Posted in: Protein Expression and Analysis
Understand EC numbers in 5 minutes Part 2: History of the EC system

In the previous article on EC numbers, I explained how the Enzyme Commission names enzymes, and why it is so important.

In this article I’d like to take you on a brief journey through the history of the Enzyme Commission. Like many histories in science (e.g. this!), it is fascinating and gives a useful perspective on how thing stand today.

Discovery of the first diastase… erm, I mean… “enzyme”

In 1833 Anselme Payen and Jean-François Peroz discovered a substance in malt extract that converted starch into sugar; they named it diastase. Diatase was the first recognized enzyme since the word “enzyme” and was not coined until 1876. All enzymes up until 1876 were called diastase [2,4]).

Enzyme naming post-1876

Most enzymes named after 1876 took the suffix “-ase” (the last three letters of diastase) and added it to a word indicating the substance on which they acted.  This system is still used today, except for proteolytic enzymes, which often end with “-in”.

Apart from these rather limited conventions, the naming of enzymes in the early history of biochemistry was anything but systematic and many enzymes were given names that were not indicative of their function. Confusing.

Also, some catalytically dissimilar enzymes were called by the same name, or the same enzyme was known by many different names.  Even more confusing.

1950’s: We need a naming convention – but how should it work?

In the 1950’s, two proposals were made on how to systematically name the rapidly growing number of enzymes.  First, Otto Hofmann-Ostenhof proposed a classification based on the number of molecules participating in an enzymatic reaction, namely four molecules for Group 1 (hydrolases, transferases and oxidoreductases, which catalyze the general reaction A + B = C + D), 3 molecules for Group 2 (lyases and synthases, catalyzing A = B + C) and two molecules for Group 3, the racemases (A = B).

A few years later, Edwin Webb and Malcolm Dixon proposed a scheme that was also based on the type of reaction catalyzed and also contained three catagories, namely (A) Hydrolyzing Enzymes, (B) Transferring enzymes and (C) Other enzymes.  Each of these groups was subdivided into subgroups and sub-sub-groups describing more precisely the nature of the reaction.

This classification, which makes up part of Dixon and Webb’s comprehensive 1958 book “Enzymes” [1], also serially numbered the 659 known enzymes from 1 to 659.

From a chemical point of view this scheme was somewhat artificial since, for example, hydrolases break bonds by the insertion of water (group A reaction), but this also involves the transfer of one part of a molecule to water (group B reaction).  Nothing is perfect.

Enter the International Commission on Enzymes

Eventually Drs.
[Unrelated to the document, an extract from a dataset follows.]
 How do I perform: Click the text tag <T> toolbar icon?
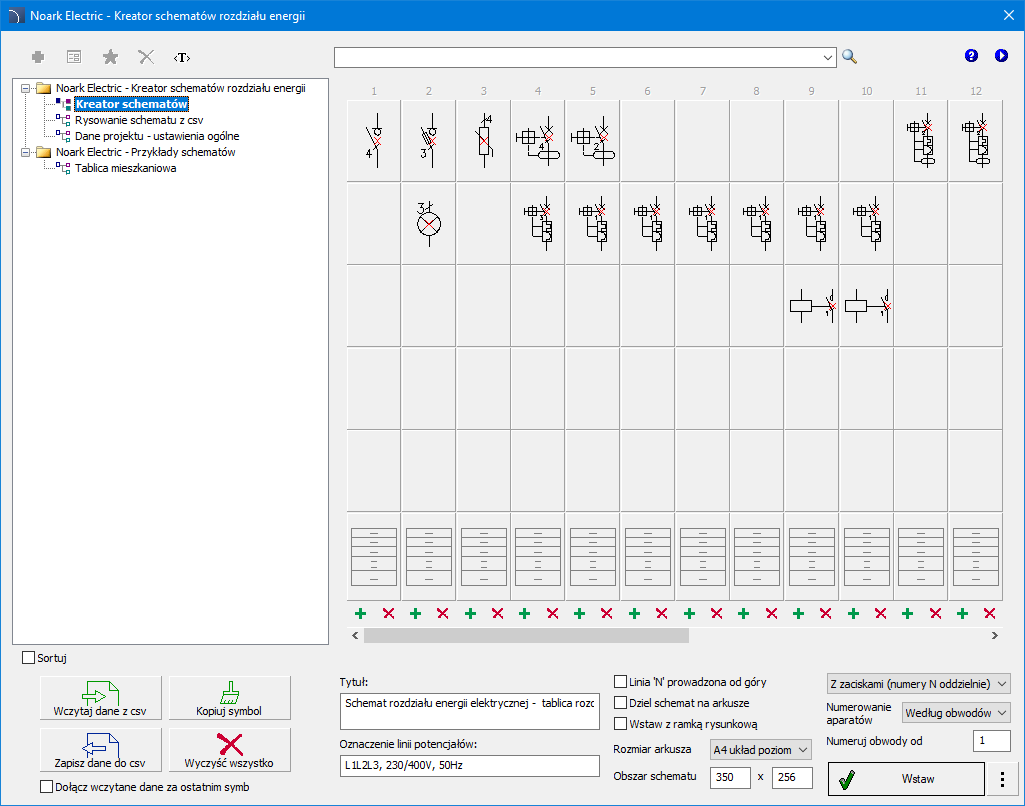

Dixon and Hoffman-Ostenhof approached the President of the International Union Biochemistry, Marcel Florkin, and an International Commission on Enzymes was eventually established “To consider the classification and nomenclature of enzymes and coenzymes, their units of activity and standard methods of assay. . .”
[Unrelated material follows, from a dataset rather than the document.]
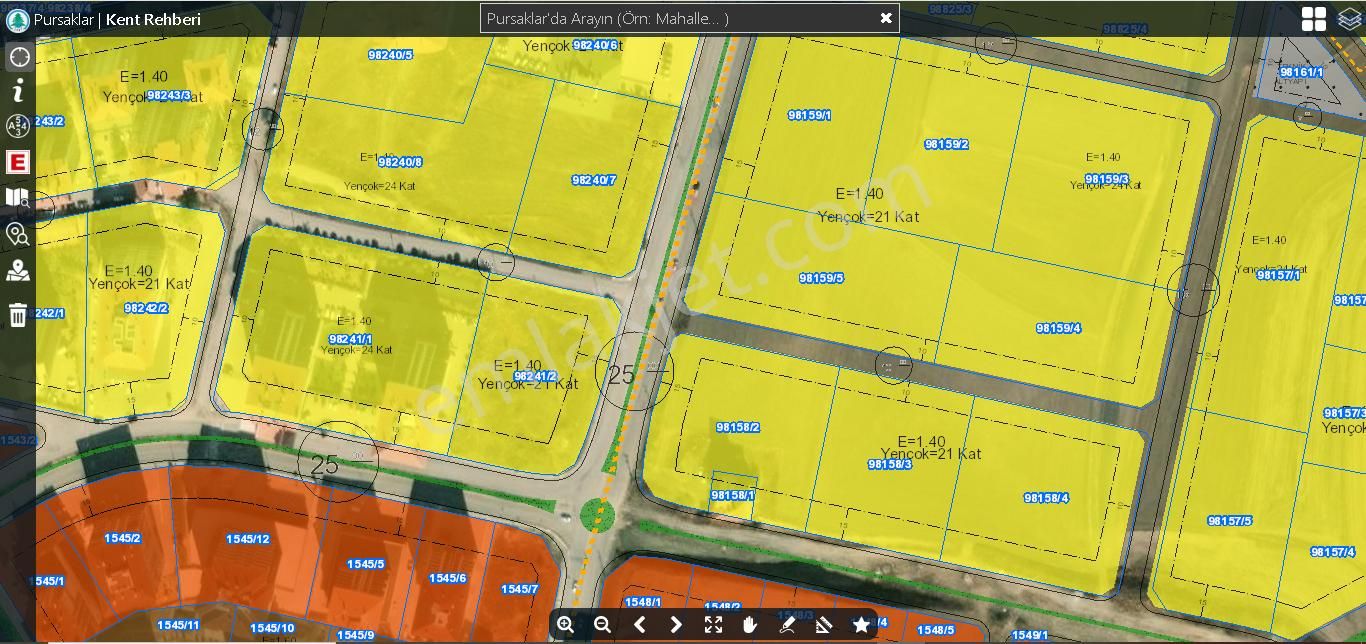
Task: Click the full extent expand icon
Action: [713, 625]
This permitted the formal classification of described enzymes and the addition of new enzymes.  The result was the current EC system described in the first part of this series. Simple.

I hope you’ve enjoyed this short series and that you now understand the EC system…. Any questions? just drop them in the comments section.
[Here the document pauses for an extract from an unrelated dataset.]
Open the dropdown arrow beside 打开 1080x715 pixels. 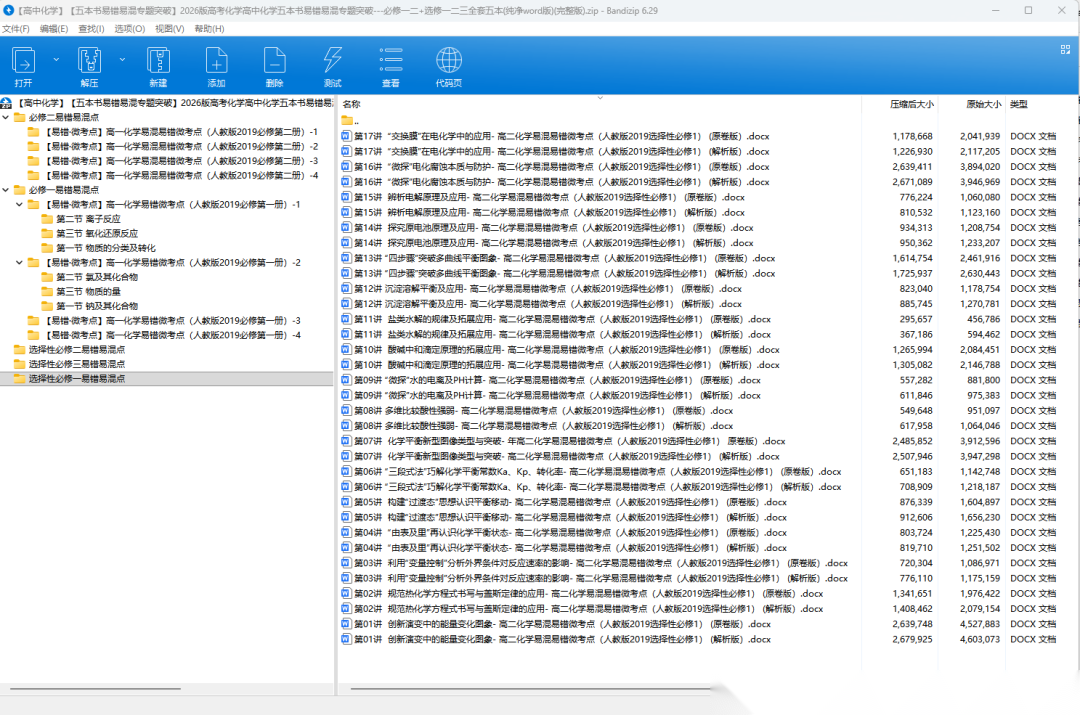56,59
References (both parts of this series)

1.  Dixon, M. and Webb, E. C. 1958. Enzymes. Academic Press, 782 p.

2.  Kohler, R. 1971. The background to Eduard Buchner’s discovery of cell-free fermentation. J. Hist. Biol. 4:35-61.

3.  Moore, J. T. and R. H. Langley. 2011. Biochemistry for Dummies.  Wiley Publishing Inc., Indianapolis, In., 340 p.

4.  Tipton, K. and S. Boyce. 2000. History of the enzyme nomenclature system. Bioinformatics 16:34-40.